=== Section Start ===

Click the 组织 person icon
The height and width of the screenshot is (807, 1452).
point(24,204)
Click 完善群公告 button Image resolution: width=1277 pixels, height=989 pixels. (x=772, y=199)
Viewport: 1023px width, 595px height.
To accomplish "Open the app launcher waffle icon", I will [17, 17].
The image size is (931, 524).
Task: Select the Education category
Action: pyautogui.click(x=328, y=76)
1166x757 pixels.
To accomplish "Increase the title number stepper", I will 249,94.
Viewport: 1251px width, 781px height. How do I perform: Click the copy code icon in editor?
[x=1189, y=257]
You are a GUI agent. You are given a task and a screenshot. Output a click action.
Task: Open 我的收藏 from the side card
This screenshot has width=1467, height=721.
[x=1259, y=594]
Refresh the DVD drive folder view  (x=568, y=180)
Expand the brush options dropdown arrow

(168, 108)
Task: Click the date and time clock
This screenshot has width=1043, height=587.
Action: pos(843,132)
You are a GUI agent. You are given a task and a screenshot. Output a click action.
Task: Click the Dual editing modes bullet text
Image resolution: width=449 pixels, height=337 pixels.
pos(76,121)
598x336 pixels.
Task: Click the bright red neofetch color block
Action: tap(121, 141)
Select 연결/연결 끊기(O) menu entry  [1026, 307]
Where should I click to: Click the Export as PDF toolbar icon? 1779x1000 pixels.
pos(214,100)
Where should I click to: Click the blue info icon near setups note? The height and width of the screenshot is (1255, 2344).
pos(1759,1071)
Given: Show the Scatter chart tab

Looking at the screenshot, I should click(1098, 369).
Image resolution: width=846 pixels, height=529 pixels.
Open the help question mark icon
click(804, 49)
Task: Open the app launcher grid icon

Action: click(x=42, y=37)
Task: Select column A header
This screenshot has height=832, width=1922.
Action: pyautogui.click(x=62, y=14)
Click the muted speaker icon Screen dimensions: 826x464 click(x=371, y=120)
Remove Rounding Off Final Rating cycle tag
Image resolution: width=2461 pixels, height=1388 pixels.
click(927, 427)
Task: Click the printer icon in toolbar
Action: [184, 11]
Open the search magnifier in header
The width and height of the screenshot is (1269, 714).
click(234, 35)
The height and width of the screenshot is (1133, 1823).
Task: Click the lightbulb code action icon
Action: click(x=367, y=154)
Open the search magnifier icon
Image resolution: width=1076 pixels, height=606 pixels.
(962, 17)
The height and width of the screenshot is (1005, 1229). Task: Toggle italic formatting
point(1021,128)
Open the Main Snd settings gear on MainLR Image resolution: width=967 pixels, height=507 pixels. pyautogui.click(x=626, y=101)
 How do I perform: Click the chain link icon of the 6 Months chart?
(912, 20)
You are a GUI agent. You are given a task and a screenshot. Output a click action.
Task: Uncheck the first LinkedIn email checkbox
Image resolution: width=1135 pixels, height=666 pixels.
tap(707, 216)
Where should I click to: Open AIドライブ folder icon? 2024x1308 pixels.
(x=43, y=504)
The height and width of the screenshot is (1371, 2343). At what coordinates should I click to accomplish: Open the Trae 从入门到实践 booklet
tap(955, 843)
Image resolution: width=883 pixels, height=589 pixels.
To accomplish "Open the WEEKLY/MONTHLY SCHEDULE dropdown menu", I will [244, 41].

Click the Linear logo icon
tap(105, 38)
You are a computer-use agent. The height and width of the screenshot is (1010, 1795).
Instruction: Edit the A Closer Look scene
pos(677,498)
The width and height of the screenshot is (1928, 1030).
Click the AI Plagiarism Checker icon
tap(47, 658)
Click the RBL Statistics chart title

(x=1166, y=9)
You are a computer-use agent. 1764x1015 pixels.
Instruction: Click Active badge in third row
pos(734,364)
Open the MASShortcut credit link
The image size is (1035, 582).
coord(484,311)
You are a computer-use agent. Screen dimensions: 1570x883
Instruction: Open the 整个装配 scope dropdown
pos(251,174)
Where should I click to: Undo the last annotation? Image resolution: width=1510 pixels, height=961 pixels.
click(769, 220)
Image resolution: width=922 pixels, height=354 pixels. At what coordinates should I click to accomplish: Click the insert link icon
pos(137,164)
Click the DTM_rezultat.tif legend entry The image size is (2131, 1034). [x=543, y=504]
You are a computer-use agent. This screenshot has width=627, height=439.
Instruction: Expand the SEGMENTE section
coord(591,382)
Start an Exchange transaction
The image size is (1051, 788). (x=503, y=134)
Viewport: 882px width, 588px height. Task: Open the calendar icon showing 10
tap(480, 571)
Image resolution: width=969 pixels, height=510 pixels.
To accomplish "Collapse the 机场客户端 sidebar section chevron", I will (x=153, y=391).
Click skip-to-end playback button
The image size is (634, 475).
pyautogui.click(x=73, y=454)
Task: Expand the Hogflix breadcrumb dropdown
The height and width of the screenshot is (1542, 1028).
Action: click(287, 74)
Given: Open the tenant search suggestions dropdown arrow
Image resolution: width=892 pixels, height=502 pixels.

=== Section End ===

:: ABOUT THIS EXERCISE ::
Reproduce each entry above exactly, keeping every word.

:: SOLUTION TO THE PROBLEM ::
Click the 组织 person icon
The height and width of the screenshot is (807, 1452).
point(24,204)
Click 完善群公告 button Image resolution: width=1277 pixels, height=989 pixels. (x=772, y=199)
Viewport: 1023px width, 595px height.
To accomplish "Open the app launcher waffle icon", I will [17, 17].
The image size is (931, 524).
Task: Select the Education category
Action: pyautogui.click(x=328, y=76)
1166x757 pixels.
To accomplish "Increase the title number stepper", I will 249,94.
Viewport: 1251px width, 781px height. How do I perform: Click the copy code icon in editor?
[x=1189, y=257]
You are a GUI agent. You are given a task and a screenshot. Output a click action.
Task: Open 我的收藏 from the side card
This screenshot has width=1467, height=721.
[x=1259, y=594]
Refresh the DVD drive folder view  (x=568, y=180)
Expand the brush options dropdown arrow

(168, 108)
Task: Click the date and time clock
This screenshot has width=1043, height=587.
Action: pos(843,132)
You are a GUI agent. You are given a task and a screenshot. Output a click action.
Task: Click the Dual editing modes bullet text
Image resolution: width=449 pixels, height=337 pixels.
pos(76,121)
598x336 pixels.
Task: Click the bright red neofetch color block
Action: tap(121, 141)
Select 연결/연결 끊기(O) menu entry  [1026, 307]
Where should I click to: Click the Export as PDF toolbar icon? 1779x1000 pixels.
pos(214,100)
Where should I click to: Click the blue info icon near setups note? The height and width of the screenshot is (1255, 2344).
pos(1759,1071)
Given: Show the Scatter chart tab

Looking at the screenshot, I should click(1098, 369).
Image resolution: width=846 pixels, height=529 pixels.
Open the help question mark icon
click(804, 49)
Task: Open the app launcher grid icon

Action: click(x=42, y=37)
Task: Select column A header
This screenshot has height=832, width=1922.
Action: pyautogui.click(x=62, y=14)
Click the muted speaker icon Screen dimensions: 826x464 click(x=371, y=120)
Remove Rounding Off Final Rating cycle tag
Image resolution: width=2461 pixels, height=1388 pixels.
click(927, 427)
Task: Click the printer icon in toolbar
Action: [184, 11]
Open the search magnifier in header
The width and height of the screenshot is (1269, 714).
click(234, 35)
The height and width of the screenshot is (1133, 1823).
Task: Click the lightbulb code action icon
Action: click(x=367, y=154)
Open the search magnifier icon
Image resolution: width=1076 pixels, height=606 pixels.
(962, 17)
The height and width of the screenshot is (1005, 1229). Task: Toggle italic formatting
point(1021,128)
Open the Main Snd settings gear on MainLR Image resolution: width=967 pixels, height=507 pixels. pyautogui.click(x=626, y=101)
 How do I perform: Click the chain link icon of the 6 Months chart?
(912, 20)
You are a GUI agent. You are given a task and a screenshot. Output a click action.
Task: Uncheck the first LinkedIn email checkbox
Image resolution: width=1135 pixels, height=666 pixels.
tap(707, 216)
Where should I click to: Open AIドライブ folder icon? 2024x1308 pixels.
(x=43, y=504)
The height and width of the screenshot is (1371, 2343). At what coordinates should I click to accomplish: Open the Trae 从入门到实践 booklet
tap(955, 843)
Image resolution: width=883 pixels, height=589 pixels.
To accomplish "Open the WEEKLY/MONTHLY SCHEDULE dropdown menu", I will [244, 41].

Click the Linear logo icon
tap(105, 38)
You are a computer-use agent. The height and width of the screenshot is (1010, 1795).
Instruction: Edit the A Closer Look scene
pos(677,498)
The width and height of the screenshot is (1928, 1030).
Click the AI Plagiarism Checker icon
tap(47, 658)
Click the RBL Statistics chart title

(x=1166, y=9)
You are a computer-use agent. 1764x1015 pixels.
Instruction: Click Active badge in third row
pos(734,364)
Open the MASShortcut credit link
The image size is (1035, 582).
coord(484,311)
You are a computer-use agent. Screen dimensions: 1570x883
Instruction: Open the 整个装配 scope dropdown
pos(251,174)
Where should I click to: Undo the last annotation? Image resolution: width=1510 pixels, height=961 pixels.
click(769, 220)
Image resolution: width=922 pixels, height=354 pixels. At what coordinates should I click to accomplish: Click the insert link icon
pos(137,164)
Click the DTM_rezultat.tif legend entry The image size is (2131, 1034). [x=543, y=504]
You are a computer-use agent. This screenshot has width=627, height=439.
Instruction: Expand the SEGMENTE section
coord(591,382)
Start an Exchange transaction
The image size is (1051, 788). (x=503, y=134)
Viewport: 882px width, 588px height. Task: Open the calendar icon showing 10
tap(480, 571)
Image resolution: width=969 pixels, height=510 pixels.
To accomplish "Collapse the 机场客户端 sidebar section chevron", I will (x=153, y=391).
Click skip-to-end playback button
The image size is (634, 475).
pyautogui.click(x=73, y=454)
Task: Expand the Hogflix breadcrumb dropdown
The height and width of the screenshot is (1542, 1028).
Action: click(287, 74)
Given: Open the tenant search suggestions dropdown arrow
Image resolution: width=892 pixels, height=502 pixels.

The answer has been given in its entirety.